Me habían dicho que lo mejor del Gamba de la Costa eran las gambas a la plancha, un plato sencillo en el que el resultado depende de una plancha adecuada, de la calidad de las gambas y, sobre todo, que el cocinero no las deje como las dejaban a principio de los 70, antes de que llegara el maestro Jean-Louis Neichel: como una suela de zapato.
Al Gamba de la Costa fui con el Carpanta de mi hijo, que tiene 16 años y un estómago de una capacidad de hormigonera industrial. Primero, el angelito se pide unos canelones de rape y gamba y unas chips de alcachofas, y de segundo, un arroz negro con sepia. Yo me pido unas gambas a la plancha y un arroz de alcachofas y atún.
Las gambas eran de carne melosa y cabeza gustosa. Y entre conversación y conversación -hablamos del Barça y de 'youtubers'-, me dice que las chips son crujientes, bien fritas, y que los canelones, de bechamel rosada, tienen el equilibrio perfecto entre la carne de la gamba y la del rap.
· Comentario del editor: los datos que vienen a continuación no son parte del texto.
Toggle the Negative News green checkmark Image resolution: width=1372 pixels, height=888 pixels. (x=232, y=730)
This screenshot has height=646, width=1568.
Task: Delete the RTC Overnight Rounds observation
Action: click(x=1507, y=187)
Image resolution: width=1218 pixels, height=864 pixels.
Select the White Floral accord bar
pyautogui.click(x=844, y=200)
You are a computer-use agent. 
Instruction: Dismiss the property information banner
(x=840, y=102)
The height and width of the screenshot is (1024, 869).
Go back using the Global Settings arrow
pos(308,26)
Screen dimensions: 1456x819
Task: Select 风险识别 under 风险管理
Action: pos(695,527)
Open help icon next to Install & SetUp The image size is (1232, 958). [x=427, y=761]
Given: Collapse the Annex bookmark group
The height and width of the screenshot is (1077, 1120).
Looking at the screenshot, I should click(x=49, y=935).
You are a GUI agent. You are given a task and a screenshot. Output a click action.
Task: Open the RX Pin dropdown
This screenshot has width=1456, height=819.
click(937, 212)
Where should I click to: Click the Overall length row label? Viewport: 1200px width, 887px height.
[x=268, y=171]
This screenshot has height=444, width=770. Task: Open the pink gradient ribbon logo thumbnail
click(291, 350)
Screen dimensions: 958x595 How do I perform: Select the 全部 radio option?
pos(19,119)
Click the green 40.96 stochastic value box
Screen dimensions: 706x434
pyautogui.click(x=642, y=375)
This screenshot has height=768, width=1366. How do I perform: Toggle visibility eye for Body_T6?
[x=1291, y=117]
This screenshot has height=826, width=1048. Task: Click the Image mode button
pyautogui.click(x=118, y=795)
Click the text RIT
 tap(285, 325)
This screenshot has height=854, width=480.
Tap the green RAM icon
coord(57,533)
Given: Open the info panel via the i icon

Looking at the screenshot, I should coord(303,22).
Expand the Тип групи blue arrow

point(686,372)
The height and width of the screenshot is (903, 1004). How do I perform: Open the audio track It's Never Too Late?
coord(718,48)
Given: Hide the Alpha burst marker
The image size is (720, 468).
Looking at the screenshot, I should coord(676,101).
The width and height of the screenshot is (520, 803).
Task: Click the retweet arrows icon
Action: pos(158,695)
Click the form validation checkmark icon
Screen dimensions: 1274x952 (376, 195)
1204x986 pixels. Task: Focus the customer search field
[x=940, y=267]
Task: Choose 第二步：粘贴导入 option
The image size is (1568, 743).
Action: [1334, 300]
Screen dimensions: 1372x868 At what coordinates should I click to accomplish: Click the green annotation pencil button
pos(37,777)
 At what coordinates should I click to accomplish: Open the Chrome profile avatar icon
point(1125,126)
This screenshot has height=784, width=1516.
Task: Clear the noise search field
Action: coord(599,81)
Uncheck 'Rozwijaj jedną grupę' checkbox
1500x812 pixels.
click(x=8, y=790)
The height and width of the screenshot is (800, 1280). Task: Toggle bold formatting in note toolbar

El problema llega con los arroces. El negro, el de sepia, suele ser una receta más agradecida, aunque en muchos lugares el arroz negro sólo tenga gusto de tinta de calamar. No es el caso. En cambio, mi arroz tiene un punto de pasado y, vistas otras experiencias, creo que la gran culpable aquí es el atún. Se suele deshacer y arrastra el grano de arroz hacia la tragedia. A pesar de su estómago de adolescente, no hay lugar para el postre.
Para beber, él pidió una Coca Cola, horror, y yo una copa de Celistia, un vino blanco de Costers del Segre. Cuando vuelva al Gamba de la Costa, pediré un tartar de atún con caviar de soja.